Fundamentally, there are two possible avenues to give an answer to that question: the formal one and the informal one. One can devise a framework in which the meaning of a marked-up document is represented by a set of formal statements, for example in first-order logic. Or, one can seek a framework in which the meaning of a marked-up document is represented by a set of sentences in an informal language, for example a natural language.

If automatic inferencing (through an inference engine) is aimed at, then a formal approach probably has a leading edge. However, if some other use of the “meaning” of the document is envisioned, which for example involves showing that meaning to humans, then the situation may be reversed.

Formal Tag-Set Descriptions (see for example [6], [7] and [8]) are an example of the approaches along the formal avenue. Intertextual semantics [1] [2] [4] is an approach along the informal avenue. In intertextual semantics (IS), the meaning of a marked-up document is entirely and exclusively represented in natural language.

The intertextual semantics (IS) approach is based on the hypothesis (of which traces can be found in, among other places, the works of Wirzbicka [9], Smedslund [5], and even Wittgenstein [10]) that humans ultimately “make sense” of artefacts through the use of natural language (NL), and that in designing artefacts, one should be preoccupied by how, and how easily and with how much ambiguity (or unambiguity), humans can derive NL from those artefacts. No matter how useful intermediate formal representations of meaning (including marked-up documents) may be for conciseness, machine processing, etc., they must ultimately be translatable (not necessarily translated) to NL, and are ever only as “meaningful” as such NL expressions of them are.

In the realm of structured (i.e., marked-up) documents, IS suggests that the creators of tag-sets (modelers) should be preoccupied by how markup can be translated to NL. Even if “end users” never see any marked-up document, some other humans, for example, processing software developers, or archivists, will have to deal with them directly or indirectly, unless the documents are totally pointless. One might say it is even more important to be preoccupied by that translation as the number of intermediate representations increases, because there are then more opportunities for misinterpretations.

IS proposes a mechanism by which NL passages (or whole documents) are generated from marked-up documents, according to an IS specification for the tag-set.

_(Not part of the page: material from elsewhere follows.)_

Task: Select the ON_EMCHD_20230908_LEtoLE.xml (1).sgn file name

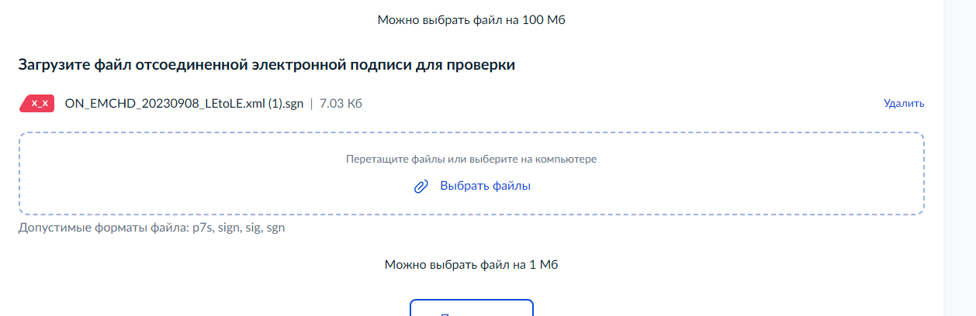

So far, only very weak NL generation mechanisms have been explored, and it is extremely important that those mechanisms be weak, because too powerful mechanisms would “hide under the carpet” inherent interpretation complications which IS, in contrast, seeks to uncover. In the current state of the IS framework, an IS specification takes the form of a table giving, for each element type two NL segments: a “text-before” segment and a “text-after” segment, generically called “peritexts.”

Attributes require special attention, but a way of handling them in keeping with the spirit of IS is presented in [2]. They are handled through the possibility of including in the peritexts “guarded segments,” segments guarded by an attribute name, that are only included if the corresponding attribute is specified on the element, and that can refer to the attribute value. “Local” elements (in the sense of W3C schemas) are supported, so that different peritexts can be assigned depending on the ancestors of the element.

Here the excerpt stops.